Papéis.
1991-2003
Escrever
por encomenda
«(…)
Numa das muitas casas em que morei quando era rapariga, todos os anos nascia um
pé de alcaparreira na parede voltada para leste. Era de pedra nua, mal
enjorcada, não havia semente que não encontrasse ali um torrão. Mas aquela
alcaparreira, sobretudo, crescia e floria de forma tão exuberante, e por outro
lado com cores tão delicadas, que me ficou na memória uma imagem de verdadeira
força, de suave energia. O camponês que nos alugava a casa ceifava as plantas todos
os anos, mas em vão. Quando embelezou a parede com reboco, aplicou-lhe uma
camada uniforme com as próprias mãos e depois pintou-a de um azul-celeste
insuportável. Esperei muito tempo, confiante, que as raízes da alcaparreira
mesmo assim levassem a melhor e de repente empolassem a lisura calma da parede.
Hoje, enquanto procuro a via das felicitações para a minha editora, ouço dizer
que isso aconteceu.

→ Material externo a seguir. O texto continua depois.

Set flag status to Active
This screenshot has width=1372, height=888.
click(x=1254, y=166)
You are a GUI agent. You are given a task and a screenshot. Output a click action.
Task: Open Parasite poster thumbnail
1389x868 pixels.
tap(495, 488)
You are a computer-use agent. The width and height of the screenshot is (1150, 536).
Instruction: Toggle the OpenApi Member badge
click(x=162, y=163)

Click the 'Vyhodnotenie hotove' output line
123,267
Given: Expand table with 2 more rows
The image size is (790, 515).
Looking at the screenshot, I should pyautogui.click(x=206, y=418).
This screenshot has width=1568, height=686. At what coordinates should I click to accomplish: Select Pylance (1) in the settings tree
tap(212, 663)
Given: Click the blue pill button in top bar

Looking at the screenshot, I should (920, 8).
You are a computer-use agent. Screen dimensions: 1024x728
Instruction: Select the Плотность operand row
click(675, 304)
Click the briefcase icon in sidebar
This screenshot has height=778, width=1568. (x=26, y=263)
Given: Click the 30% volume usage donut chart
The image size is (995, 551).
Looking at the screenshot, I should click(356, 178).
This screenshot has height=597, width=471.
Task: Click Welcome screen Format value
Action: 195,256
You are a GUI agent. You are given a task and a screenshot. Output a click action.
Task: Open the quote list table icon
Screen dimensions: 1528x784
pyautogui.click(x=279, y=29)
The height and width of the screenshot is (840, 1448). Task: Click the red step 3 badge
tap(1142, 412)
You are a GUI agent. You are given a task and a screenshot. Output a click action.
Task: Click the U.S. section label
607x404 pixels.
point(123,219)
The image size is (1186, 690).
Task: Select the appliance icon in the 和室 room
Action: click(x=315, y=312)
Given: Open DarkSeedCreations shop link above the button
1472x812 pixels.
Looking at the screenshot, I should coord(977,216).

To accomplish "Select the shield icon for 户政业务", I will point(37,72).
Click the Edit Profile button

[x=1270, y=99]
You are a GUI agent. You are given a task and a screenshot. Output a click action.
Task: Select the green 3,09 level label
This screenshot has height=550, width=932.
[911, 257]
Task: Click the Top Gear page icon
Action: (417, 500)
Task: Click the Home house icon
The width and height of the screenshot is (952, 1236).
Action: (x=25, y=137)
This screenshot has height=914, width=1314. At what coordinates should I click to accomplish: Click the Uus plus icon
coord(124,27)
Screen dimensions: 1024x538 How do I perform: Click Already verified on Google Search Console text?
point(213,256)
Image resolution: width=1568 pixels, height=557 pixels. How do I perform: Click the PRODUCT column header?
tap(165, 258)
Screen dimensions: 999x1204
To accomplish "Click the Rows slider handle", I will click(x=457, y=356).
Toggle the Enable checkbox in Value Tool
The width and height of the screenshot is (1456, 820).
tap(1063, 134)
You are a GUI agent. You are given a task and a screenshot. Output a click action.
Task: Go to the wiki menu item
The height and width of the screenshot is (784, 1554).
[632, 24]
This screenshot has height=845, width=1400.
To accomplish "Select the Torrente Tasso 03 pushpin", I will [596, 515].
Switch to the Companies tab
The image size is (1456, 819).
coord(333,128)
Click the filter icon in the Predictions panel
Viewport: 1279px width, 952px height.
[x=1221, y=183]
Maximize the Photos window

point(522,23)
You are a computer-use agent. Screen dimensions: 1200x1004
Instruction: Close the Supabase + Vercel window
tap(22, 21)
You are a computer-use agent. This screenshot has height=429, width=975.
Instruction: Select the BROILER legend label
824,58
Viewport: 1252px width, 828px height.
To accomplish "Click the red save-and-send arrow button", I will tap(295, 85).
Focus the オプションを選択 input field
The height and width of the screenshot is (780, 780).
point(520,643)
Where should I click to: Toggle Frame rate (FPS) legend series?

O reboco criou bolhas, a alcaparreira explodiu com os
primeiros rebentos. Por isso desejo que a e/o continue a lutar contra o reboco,
contra tudo aquilo que harmoniza, apagando. Que o faça abrindo teimosamente. de
estação em estação, livros como flores de alcaparreira(o acontecimento a que se
faz referência é o décimo quinto aniversário das Edições e/o (1994); o texto,
em pé de página na carta, foi incluído no catálogo da editora impresso para
essa ocasião).
O
livro encenado
Caro
Sandro,
É
claro que tenho curiosidade, estou morta por ler o guião de Martone, assim que
o recebas, peço-te que mo envies imediatamente. Receio, porém, que lê-lo não
sirva para mais nada senão para satisfazer a minha curiosidade, que para mim se
resume a perceber o que há no meu livro que alimentou e está a alimentar o
projeto de filme de Martone, qual o seu ponto sensível que o texto tocou, como
é que desencadeou as suas capacidades imaginativas. Em relação ao resto, pensando
bem, prevejo vir a encontrar-me numa situação um tanto ridícula, um tanto
embaraçosa: serei leitora do texto de outra pessoa, que me contará uma história
escrita por mim; com base nas palavras dele, imaginarei aquilo que já imaginei,
vi, e fixei com palavras minhas, e esse segundo acto imaginativo, quer queira,
quer não, terá de se confrontar, de forma irónica?, de forma trágica?, com o
primeiro; portanto, serei leitora de um leitor meu, que me contará à sua maneira,
com os seus meios, com a sua inteligência e sensibilidade, aquilo que leu no
meu livro. Como reagirei, não sei dizer-te. Tenho medo de descobrir que pouco
sei sobre o meu próprio livro. Receio ver na escrita de outra pessoa (um guião
tem uma escrita especial, imagino, mas que pretende sempre contar uma história)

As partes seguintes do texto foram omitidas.